Suddenly, in the middle of threading the laminate through the specified path in the machine, Mike Judge turned to tell my boss and me that he was awarded "Salesman of the Year" and honored with his photo on the cover of a trade publication. (Laminator Monthly, perhaps?) Then he quickly switched back to "training mode." My boss and I silently exchanged confused looks.
After he passed the material under and around several rollers, Mike Judge stressed the importance of safety regarding the operation of the machine. He explained that most accidents on this machine happen to women, because they are not paying attention to what they're doing — always talking and distracted by something else. He emphasized "women" in this statement. Once more, I traded an uncomfortable glance with my boss.
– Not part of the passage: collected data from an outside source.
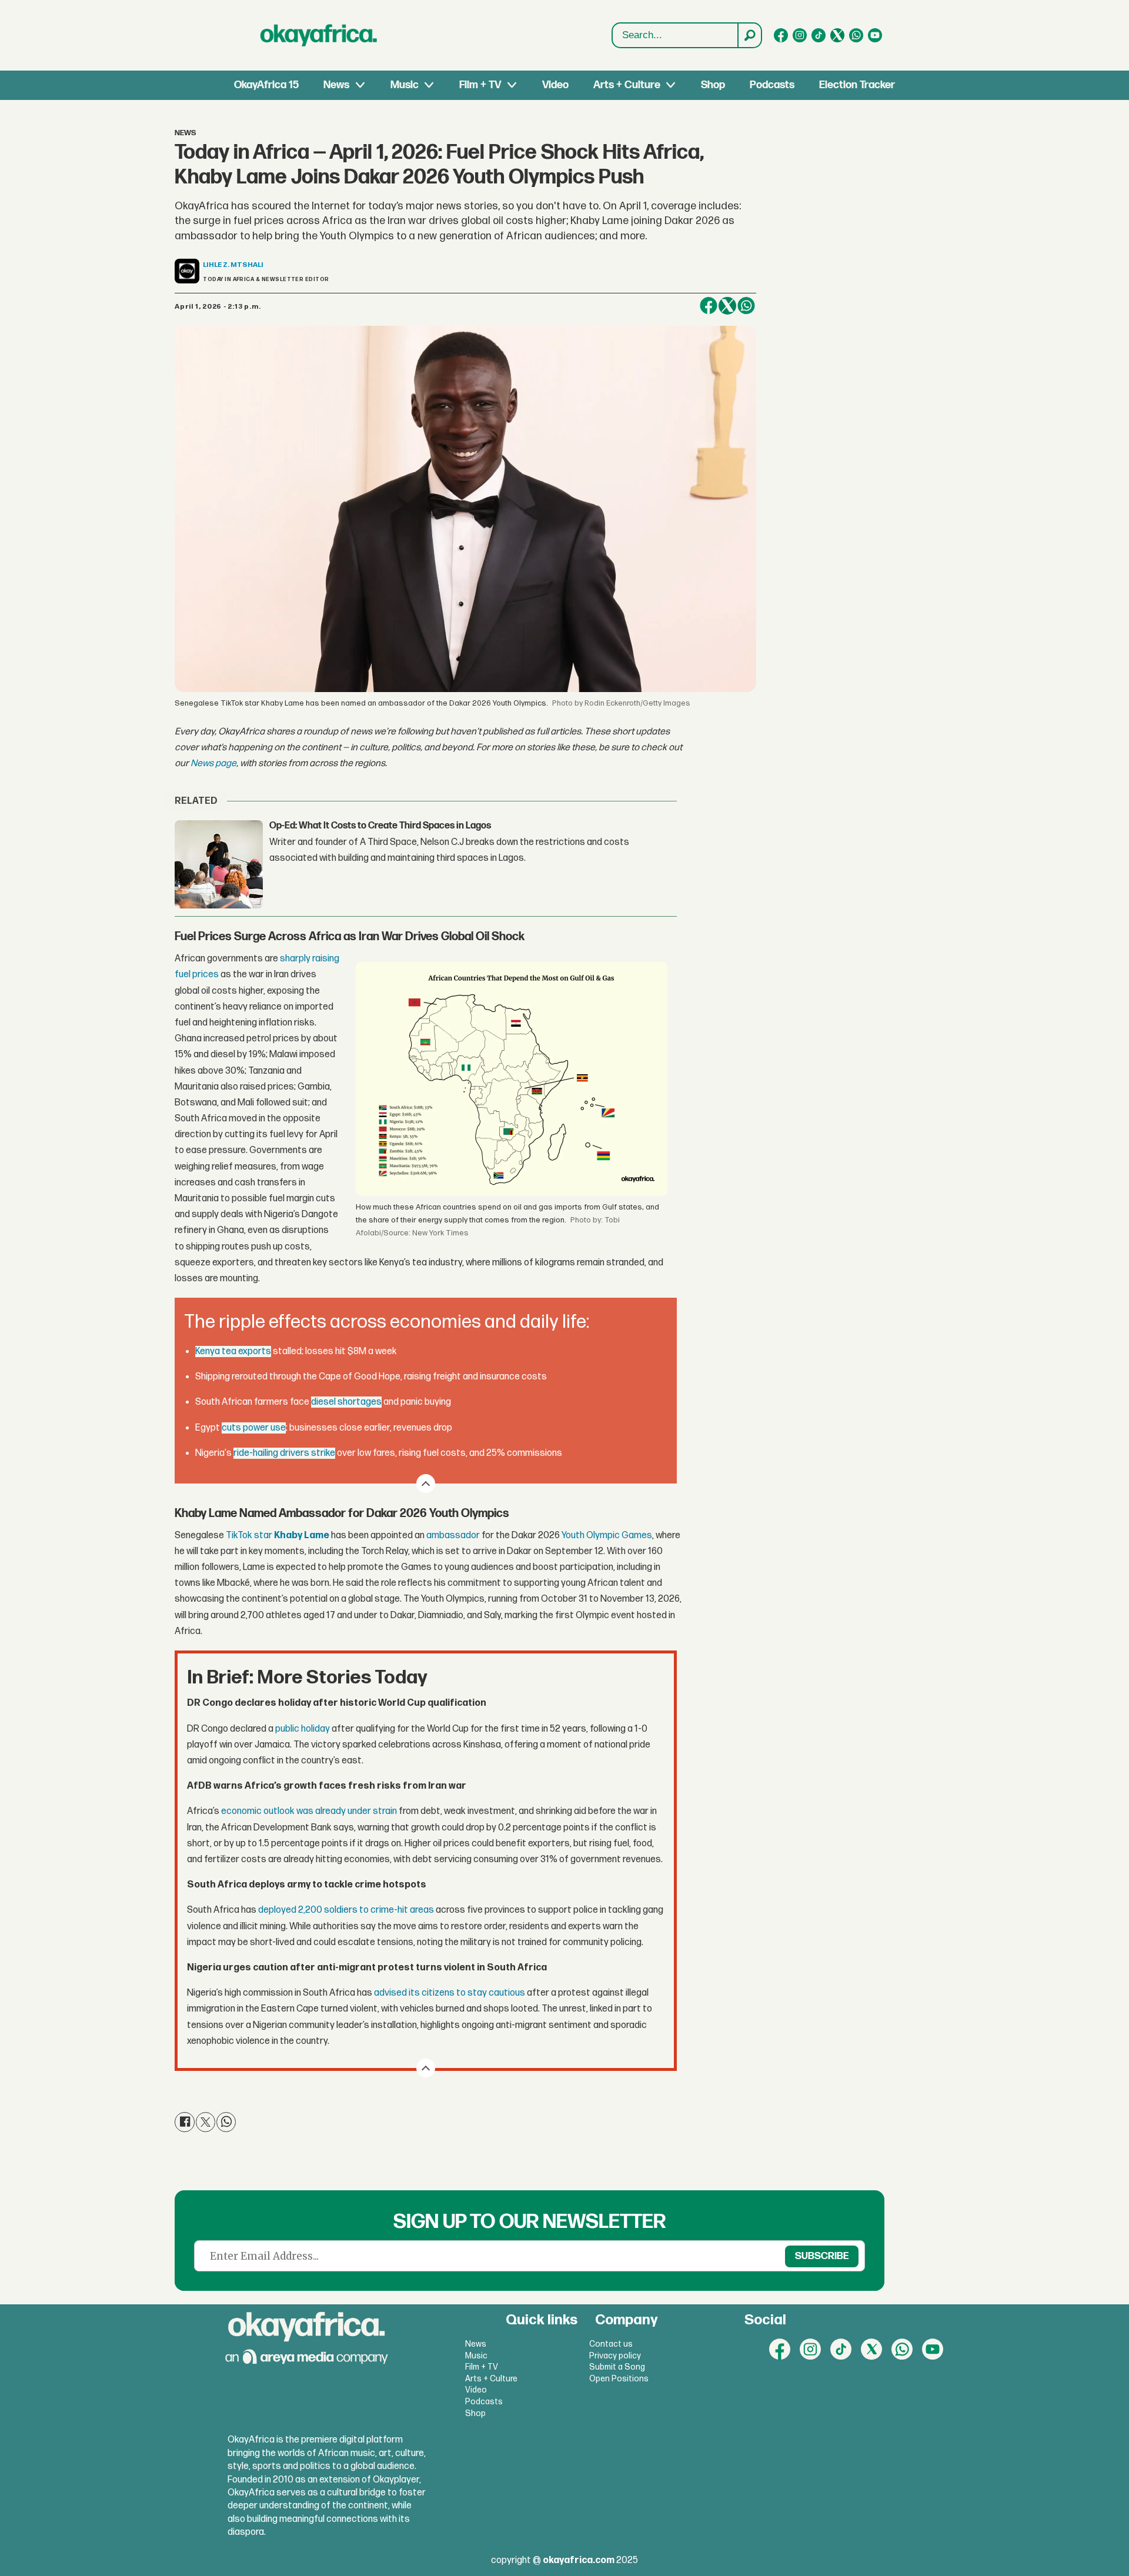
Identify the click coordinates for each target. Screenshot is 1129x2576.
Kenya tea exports (233, 1351)
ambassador (453, 1535)
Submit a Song (617, 2367)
At the end of our training, Mike Judge told us that his company's machines are designed to accommodate people with handicaps. "Y'know," he expounded, "there are people in wheelchairs and some with amputated or deformed hands and arms...." I blotted out the rest of his sentence. I wasn't interested in where he was headed with this.
Mike Judge asked which one of us would like to take a spin at a solo run on the machine, he gestured to my boss first, deeming him the less experienced member of the graphics department. Actually, my boss has been employed here for over twenty years and I just started this job a few months ago. But, since I have white hair and am older than my boss, Mike Judge just assumed..... Once the confusion was cleared up and we each got a chance to demonstrate our prowess on the new machine, Mike Judge packed up his belongings — his narrow-minded, antiquated, inappropriate, sexist way of thinking — and headed for the exit.
Once Mike Judge was gone, my boss asked me, "Are you thinking what I'm thinking?" Then he added, "Sure you are."